Enriching our Vision of Reality, Alister McGrath. West Conshohocken, PA: Templeton Press, 2017
Summary: The natural sciences and Christian theology can enrich each other’s understanding of reality and help us better understand this strange world in which we find ourselves.
The fundamental theme of Alister McGrath’s book is that “the natural sciences and Christian theology can enrich each other’s understanding of reality and help us better understand this strange world in which we find ourselves.” (p. 77)
His intended audience is “scientists with an interest in theology and theologians aware of the importance of the natural sciences” (p. viii), of which I happen to be neither.
McGrath suggests that “insisting that we use only scientific methods, forms and categories confines us to a narrow world that excludes meaning and value, not because these are absent but because this research method prevents them being seen.” (p. 16)
McGrath discusses the shortcomings of Ian Barbour’s four general approaches (conflict, independence, dialogue and integration) to the relation of science and religion, then goes on to favorably describe John Polkinghorne’s four approaches (deistic, theistic, revisionary, and developmental). The developmental approach is described as a continuously unfolding exploration wherein Christian doctrine is revised in the light of new insights.
He points out the numerous ways in which scientific and theological thinking are similar, particularly regarding Darwin’s theory and Christian theology, in that “both scientific and religious theories find themselves confronted with mysteries, puzzles and anomalies that may give rise to intellectual or existential tensions but do not require their abandonment. . . . In each case, there is a common structure of an explanation with anomalies, which are not regarded as endangering the theory by its proponents but are seen as puzzles that will be resolved at a later stage.” (pp. 147-8)

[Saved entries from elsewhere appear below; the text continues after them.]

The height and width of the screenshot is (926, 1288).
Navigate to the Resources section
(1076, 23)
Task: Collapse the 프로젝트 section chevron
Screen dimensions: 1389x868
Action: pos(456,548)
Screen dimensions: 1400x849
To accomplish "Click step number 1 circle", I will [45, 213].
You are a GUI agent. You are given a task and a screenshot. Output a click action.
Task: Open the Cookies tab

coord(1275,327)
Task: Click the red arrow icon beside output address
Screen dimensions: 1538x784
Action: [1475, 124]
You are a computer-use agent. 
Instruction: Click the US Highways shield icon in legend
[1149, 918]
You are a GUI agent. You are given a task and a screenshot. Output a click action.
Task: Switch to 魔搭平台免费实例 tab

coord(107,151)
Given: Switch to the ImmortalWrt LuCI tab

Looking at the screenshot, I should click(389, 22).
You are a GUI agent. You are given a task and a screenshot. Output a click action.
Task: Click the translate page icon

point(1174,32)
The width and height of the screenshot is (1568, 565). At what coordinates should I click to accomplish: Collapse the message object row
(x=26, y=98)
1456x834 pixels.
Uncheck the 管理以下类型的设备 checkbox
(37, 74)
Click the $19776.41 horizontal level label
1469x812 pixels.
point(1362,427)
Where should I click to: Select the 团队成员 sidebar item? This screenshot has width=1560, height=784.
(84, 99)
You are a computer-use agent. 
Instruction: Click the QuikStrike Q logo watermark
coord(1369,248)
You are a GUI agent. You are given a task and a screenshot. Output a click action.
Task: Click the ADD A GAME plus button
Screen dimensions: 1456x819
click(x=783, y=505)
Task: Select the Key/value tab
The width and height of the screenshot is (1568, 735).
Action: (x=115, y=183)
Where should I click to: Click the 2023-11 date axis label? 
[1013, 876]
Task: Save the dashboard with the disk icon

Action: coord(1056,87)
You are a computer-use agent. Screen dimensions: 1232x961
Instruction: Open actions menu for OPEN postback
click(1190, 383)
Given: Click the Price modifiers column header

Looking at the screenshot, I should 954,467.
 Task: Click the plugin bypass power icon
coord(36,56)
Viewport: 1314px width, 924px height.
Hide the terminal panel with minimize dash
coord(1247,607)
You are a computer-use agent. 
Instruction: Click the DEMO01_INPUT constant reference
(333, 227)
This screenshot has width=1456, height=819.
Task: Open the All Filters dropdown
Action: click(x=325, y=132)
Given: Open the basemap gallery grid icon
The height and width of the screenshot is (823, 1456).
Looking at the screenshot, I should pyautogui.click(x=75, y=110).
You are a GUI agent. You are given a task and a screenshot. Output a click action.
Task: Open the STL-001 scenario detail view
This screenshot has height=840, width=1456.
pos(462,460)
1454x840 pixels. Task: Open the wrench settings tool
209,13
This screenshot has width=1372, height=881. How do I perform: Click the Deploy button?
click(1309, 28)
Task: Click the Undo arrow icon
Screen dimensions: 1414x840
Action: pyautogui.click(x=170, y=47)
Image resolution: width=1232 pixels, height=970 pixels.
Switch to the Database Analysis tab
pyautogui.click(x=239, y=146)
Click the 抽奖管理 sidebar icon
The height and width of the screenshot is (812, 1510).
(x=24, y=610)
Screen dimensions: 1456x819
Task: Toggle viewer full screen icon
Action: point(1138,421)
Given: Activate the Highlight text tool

And it wouldn’t be an Alister McGrath book without a discussion of natural theology, which he describes as “an attempt to demonstrate the existence or character of God by an appeal to the order or beauty of the natural world, without presupposing or relying on any religious assumptions or beliefs.” (p. 165) McGrath suggests that “Christianity offers a framework that makes sense of what is otherwise a happy cosmic coincidence.” (p. 11)
In summary, McGrath provides an exploration of the relation of the natural sciences and theology and how they can complement each other. Along the way, McGrath responds to the views of some of the New Atheists, particularly Richard Dawkins and Christopher Hitchens.
The book includes a two-page “For Further Reading” but no Index. The only fault I can find with this book is that the publisher chose to go with end notes (28 pages of them) instead of footnotes, thus requiring constant page-flipping.
This guest review was contributed by Paul Bruggink, a retired technical specialist whose review interest is in the area of science and faith.